# Version Control and CI Tutorial

## Outline
1. A brief overview of testing with pytest
1. **Version Control with Git and GitLab**
    1. Git basics and best practices
    1. Advanced Git usage
1. Continuous Integration using GitLab CI/CD

---
# A brief overview of testing with pytest

Additional material: 
- [Pytest documentation](https://docs.pytest.org/)
- [Python Testing with pytest (book)](https://pythontest.com/pytest-book/)

When developing code, it is inherent to introduce bugs.
However, it is important to be able to detect those bugs and be able to fix them quickly.
A great way to do this is to write test for the code.
<br/>With test covering a good portion of a code base, it becomes easier to make change knowing that it will not break the project.
This will greatly speedup development in the long run.

Althought not the main focus of this tutorial, this section will quickly introduce how to write a test for a Python function.

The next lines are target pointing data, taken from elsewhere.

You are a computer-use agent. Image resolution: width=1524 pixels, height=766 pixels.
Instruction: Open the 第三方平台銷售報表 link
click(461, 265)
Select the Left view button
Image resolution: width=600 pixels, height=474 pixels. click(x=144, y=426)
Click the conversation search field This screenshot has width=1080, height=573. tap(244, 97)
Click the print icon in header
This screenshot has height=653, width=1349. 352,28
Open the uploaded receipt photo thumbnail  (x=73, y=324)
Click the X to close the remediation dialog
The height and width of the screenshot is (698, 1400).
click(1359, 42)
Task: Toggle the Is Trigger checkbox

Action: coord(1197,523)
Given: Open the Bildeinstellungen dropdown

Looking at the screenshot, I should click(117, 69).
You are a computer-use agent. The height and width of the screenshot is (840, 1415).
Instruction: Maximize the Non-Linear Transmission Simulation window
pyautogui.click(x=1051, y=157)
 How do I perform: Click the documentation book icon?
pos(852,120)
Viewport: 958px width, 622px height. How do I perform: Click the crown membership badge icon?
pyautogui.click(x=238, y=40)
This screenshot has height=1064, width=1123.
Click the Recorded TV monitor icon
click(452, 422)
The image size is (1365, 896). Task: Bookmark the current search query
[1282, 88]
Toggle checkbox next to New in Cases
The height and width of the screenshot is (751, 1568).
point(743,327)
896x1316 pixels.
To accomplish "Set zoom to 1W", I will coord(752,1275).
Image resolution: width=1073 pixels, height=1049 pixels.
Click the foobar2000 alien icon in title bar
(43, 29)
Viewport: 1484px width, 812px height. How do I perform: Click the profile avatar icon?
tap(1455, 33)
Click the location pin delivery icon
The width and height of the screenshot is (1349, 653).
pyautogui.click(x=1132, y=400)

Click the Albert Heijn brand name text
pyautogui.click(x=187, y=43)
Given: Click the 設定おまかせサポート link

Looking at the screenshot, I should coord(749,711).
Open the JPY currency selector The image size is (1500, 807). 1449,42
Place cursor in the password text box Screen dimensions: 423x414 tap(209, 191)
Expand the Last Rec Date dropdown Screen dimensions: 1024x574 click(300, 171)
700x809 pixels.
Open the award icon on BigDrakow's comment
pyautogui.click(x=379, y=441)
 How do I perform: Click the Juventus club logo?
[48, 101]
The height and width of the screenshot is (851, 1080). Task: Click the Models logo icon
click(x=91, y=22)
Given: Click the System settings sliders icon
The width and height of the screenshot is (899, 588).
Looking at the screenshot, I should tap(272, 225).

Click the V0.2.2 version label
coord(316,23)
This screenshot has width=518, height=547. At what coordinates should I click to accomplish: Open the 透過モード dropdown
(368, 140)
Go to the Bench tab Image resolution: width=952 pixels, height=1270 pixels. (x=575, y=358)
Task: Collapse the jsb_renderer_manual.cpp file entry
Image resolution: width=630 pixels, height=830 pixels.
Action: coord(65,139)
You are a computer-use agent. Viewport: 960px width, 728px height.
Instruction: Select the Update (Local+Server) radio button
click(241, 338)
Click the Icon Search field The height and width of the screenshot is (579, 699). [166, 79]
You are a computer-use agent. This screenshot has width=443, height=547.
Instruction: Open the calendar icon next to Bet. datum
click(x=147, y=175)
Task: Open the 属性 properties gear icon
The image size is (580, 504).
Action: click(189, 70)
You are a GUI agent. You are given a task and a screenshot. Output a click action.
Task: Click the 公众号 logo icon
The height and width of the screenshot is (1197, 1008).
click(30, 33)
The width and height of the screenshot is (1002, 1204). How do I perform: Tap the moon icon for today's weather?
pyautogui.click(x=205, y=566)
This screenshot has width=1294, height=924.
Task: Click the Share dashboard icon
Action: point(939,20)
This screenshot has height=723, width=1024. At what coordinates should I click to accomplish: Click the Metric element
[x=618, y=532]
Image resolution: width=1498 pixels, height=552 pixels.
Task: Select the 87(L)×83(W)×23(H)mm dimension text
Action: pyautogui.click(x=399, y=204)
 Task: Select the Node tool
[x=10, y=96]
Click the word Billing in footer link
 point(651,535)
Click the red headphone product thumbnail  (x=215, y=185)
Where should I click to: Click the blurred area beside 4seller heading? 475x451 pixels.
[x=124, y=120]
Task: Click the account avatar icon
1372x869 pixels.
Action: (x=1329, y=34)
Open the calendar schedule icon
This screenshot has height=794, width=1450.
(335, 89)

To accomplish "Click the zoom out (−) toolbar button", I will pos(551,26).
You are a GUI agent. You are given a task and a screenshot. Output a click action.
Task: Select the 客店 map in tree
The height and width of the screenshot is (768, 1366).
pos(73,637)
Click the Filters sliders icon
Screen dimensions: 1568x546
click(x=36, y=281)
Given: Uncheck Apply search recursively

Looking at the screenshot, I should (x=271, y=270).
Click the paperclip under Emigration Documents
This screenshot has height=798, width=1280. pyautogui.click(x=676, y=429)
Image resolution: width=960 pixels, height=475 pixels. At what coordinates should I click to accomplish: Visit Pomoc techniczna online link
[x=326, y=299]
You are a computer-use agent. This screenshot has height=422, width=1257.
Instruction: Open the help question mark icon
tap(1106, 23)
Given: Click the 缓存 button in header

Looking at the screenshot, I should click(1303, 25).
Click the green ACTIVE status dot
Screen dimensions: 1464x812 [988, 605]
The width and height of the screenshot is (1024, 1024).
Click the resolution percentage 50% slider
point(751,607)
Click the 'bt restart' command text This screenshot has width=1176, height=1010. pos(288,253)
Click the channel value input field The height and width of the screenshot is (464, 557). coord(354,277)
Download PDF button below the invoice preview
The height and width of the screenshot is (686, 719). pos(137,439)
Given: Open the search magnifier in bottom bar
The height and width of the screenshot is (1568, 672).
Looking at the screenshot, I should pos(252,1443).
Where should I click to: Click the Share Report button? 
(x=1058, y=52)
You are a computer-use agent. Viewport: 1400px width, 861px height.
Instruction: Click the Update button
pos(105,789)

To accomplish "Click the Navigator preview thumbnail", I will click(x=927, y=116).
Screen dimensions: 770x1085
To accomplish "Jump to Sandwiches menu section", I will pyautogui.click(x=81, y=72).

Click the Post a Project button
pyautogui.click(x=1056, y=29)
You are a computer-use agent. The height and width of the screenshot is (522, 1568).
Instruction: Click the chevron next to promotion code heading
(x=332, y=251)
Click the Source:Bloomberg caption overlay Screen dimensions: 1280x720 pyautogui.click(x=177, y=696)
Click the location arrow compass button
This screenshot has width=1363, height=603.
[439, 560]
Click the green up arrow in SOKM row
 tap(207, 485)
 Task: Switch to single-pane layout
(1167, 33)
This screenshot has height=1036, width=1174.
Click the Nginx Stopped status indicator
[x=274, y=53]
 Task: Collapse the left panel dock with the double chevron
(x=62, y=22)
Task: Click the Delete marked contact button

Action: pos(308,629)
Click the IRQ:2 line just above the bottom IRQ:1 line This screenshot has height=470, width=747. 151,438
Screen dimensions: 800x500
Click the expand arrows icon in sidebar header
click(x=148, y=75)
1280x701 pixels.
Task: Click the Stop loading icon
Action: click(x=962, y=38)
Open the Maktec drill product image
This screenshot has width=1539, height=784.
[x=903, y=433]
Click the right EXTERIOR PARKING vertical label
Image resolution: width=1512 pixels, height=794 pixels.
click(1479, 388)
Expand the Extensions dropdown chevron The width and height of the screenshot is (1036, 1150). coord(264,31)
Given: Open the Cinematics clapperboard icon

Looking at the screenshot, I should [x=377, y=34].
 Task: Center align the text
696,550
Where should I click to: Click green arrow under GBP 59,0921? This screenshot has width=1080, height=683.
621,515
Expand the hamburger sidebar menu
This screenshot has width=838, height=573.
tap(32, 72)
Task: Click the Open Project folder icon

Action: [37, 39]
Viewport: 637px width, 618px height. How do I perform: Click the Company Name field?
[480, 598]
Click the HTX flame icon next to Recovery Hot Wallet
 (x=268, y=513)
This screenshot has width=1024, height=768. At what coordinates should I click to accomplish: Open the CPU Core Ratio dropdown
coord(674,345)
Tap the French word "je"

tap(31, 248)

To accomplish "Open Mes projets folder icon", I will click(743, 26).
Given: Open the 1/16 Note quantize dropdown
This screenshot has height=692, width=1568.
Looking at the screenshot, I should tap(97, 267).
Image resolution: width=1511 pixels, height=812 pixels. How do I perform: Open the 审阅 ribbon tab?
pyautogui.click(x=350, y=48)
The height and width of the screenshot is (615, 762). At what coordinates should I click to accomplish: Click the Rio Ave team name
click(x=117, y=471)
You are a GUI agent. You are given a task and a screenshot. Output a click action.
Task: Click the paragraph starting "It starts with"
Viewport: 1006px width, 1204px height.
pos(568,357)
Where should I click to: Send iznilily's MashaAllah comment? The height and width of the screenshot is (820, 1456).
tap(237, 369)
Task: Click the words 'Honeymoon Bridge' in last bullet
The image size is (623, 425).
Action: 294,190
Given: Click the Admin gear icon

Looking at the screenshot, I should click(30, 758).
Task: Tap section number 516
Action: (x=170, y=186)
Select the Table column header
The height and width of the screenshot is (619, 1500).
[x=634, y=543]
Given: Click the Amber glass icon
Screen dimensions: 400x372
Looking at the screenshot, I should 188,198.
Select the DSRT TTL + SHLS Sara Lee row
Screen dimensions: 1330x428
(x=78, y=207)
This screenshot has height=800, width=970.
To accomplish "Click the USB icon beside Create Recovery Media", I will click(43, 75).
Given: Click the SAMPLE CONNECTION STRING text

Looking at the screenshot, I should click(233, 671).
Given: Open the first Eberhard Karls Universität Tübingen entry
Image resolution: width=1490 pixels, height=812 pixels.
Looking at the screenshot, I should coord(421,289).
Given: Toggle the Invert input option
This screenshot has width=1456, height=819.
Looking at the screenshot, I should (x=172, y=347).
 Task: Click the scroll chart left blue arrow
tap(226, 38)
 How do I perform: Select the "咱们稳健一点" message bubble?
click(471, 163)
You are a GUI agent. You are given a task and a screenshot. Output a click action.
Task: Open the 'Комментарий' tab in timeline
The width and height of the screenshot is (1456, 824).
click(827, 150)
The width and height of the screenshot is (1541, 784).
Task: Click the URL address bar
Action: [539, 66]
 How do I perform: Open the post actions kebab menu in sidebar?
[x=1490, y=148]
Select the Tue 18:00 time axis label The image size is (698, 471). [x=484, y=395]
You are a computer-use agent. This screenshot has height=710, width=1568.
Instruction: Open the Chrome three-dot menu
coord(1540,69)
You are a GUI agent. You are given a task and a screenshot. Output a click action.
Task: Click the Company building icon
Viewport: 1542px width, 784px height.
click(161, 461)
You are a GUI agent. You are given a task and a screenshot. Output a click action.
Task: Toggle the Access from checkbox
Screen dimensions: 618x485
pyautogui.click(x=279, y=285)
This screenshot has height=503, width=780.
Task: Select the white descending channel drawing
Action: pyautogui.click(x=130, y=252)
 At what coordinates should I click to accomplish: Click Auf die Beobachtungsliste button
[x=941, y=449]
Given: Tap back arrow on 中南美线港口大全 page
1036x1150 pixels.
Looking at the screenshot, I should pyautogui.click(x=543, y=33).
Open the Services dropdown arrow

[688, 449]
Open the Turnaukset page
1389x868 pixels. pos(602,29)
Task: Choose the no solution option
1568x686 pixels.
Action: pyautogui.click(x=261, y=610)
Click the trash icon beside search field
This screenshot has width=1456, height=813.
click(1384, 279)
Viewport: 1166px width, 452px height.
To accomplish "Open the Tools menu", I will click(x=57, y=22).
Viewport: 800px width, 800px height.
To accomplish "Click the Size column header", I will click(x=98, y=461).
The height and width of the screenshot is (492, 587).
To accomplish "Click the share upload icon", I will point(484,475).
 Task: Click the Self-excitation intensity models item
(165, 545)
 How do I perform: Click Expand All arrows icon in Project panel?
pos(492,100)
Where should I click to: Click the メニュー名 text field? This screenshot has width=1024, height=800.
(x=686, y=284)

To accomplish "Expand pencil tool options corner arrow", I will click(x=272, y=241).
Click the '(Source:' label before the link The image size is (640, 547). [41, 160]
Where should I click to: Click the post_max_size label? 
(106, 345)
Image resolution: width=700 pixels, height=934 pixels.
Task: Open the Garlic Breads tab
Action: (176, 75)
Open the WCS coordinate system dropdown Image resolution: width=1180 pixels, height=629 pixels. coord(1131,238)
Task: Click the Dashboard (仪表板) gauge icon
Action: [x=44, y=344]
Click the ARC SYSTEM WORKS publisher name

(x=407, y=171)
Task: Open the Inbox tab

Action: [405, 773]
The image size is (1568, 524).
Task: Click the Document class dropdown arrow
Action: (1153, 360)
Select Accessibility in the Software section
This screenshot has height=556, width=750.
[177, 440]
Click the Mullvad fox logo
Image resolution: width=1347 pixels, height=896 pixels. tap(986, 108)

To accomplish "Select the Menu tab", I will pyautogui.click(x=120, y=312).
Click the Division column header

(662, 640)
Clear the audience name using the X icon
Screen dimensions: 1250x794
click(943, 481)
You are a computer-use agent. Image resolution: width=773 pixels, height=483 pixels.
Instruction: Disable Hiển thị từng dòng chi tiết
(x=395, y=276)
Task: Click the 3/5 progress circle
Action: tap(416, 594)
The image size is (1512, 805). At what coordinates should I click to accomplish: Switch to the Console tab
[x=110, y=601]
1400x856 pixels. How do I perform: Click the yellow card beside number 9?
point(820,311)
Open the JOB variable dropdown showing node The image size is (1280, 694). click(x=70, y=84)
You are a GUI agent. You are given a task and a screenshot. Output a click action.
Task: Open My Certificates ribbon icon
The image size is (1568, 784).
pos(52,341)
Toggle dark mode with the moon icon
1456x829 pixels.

## Writing a simple function and test.

Let's write a simple function to greet users.
For now, the function will do nothing.

We want the function to greet the given user; or say "Hello World!" if no user is given.

```python
# tutorial.greeting
from typing import Optional


def greet(username: Optional[str] = None) -> str:
    """Greet a given user.

    When no user is given, this function will return "Hello World!".

    parameters
    ----------
    username: Optional[str]
        Name of the user.

    returns
    -------
    str
        Personalized greeting.
    """
    pass

```

Then, let's write a test that will make sure our function works as expected.
```python
# tests.test_greeting
import pytest

from tutorial.greeting import greet


def test_greet() -> None:
    assert greet("Alice") == "Hello Alice!"
    assert greet("Bob") == "Hello Bob!"
    if greet() != "Hello World!":
        pytest.fail()  

```
Let's execute the test we wrote. In a terminal run the command
```bash
pytest ./tests
```
The test should fail as expeceted since the function does nothing for now.

Let's write the core of our function and run the test suite again.
```python
# tutorial.greeting
from typing import Optional


def greet(username: Optional[str] = None) -> str:
    """Greet a given user.

    When no user is given, this function will return "Hello World!".

    parameters
    ----------
    username: Optional[str]
        Name of the user.

    returns
    -------
    str
        Personalized greeting.
    """
    username = "World" if username is None else username
    return f"Hello {username}!"

```
```bash
pytest ./tests
```
This time, the test succeeded. Our implementation is successful 🎉

## 💻 **Practice Time** 💻

Write a test case for the following function.
<br/>You can use the template provided in `tutorial/arrays.py` and `tests/test_arrays.py`.

```python
# tutorial.arrays
from typing import Iterable, Tuple


def min_max(arr: Iterable[int]) -> Tuple[int, int]:
    """Get the min and max of an iterable.
    
    parameters
    ----------
    arr: Iterable[int]
        List with integer values.
    
    returns
    -------
    tuple[int, int]
        minimum and maximum value of arr.
    """
    pass

```

### Solution

```python
# tests.test_arrays
from tutorial.arrays import min_max


def test_min_max() -> None:
    assert min_max(range(10)) == (0, 9)
    assert min_max([7, 4, 2, 8, 1, 3]) == (1, 8)
    assert min_max([1]) == (1, 1)
    
```

```python
# tutorial.arrays
from typing import Iterable, Tuple


def min_max(arr: Iterable[int]) -> Tuple[int, int]:
    """Get the min and max of a list.
    
    parameters
    ----------
    arr: list[int]
        List with integer values.
    
    returns
    -------
    tuple(int, int)
        minimum and maximum value of arr.
    """
    return min(arr), max(arr)

```

---
# Version Control with Git and GitLab

Additional material:
- [Git cheatsheet](https://education.github.com/git-cheat-sheet-education.pdf)
- [Git reference](https://git-scm.com/docs)
- [Visual breakdown of Git](https://marklodato.github.io/visual-git-guide/index-en.html)
- [In-depth internals of Git](https://github.com/pluralsight/git-internals-pdf)

Keeping track of different version of a project can be a tedious task. Git aims at solving this issue by offering a suite of commands to create and manage different version of a repository in a covinient fashion.
Git allows to track, view, delete, edit different version of a project; and plenty more.
<br/>Moreover, Git brings an easy way to work on different version of code concurrently and merge it back together. This is great when working in a team.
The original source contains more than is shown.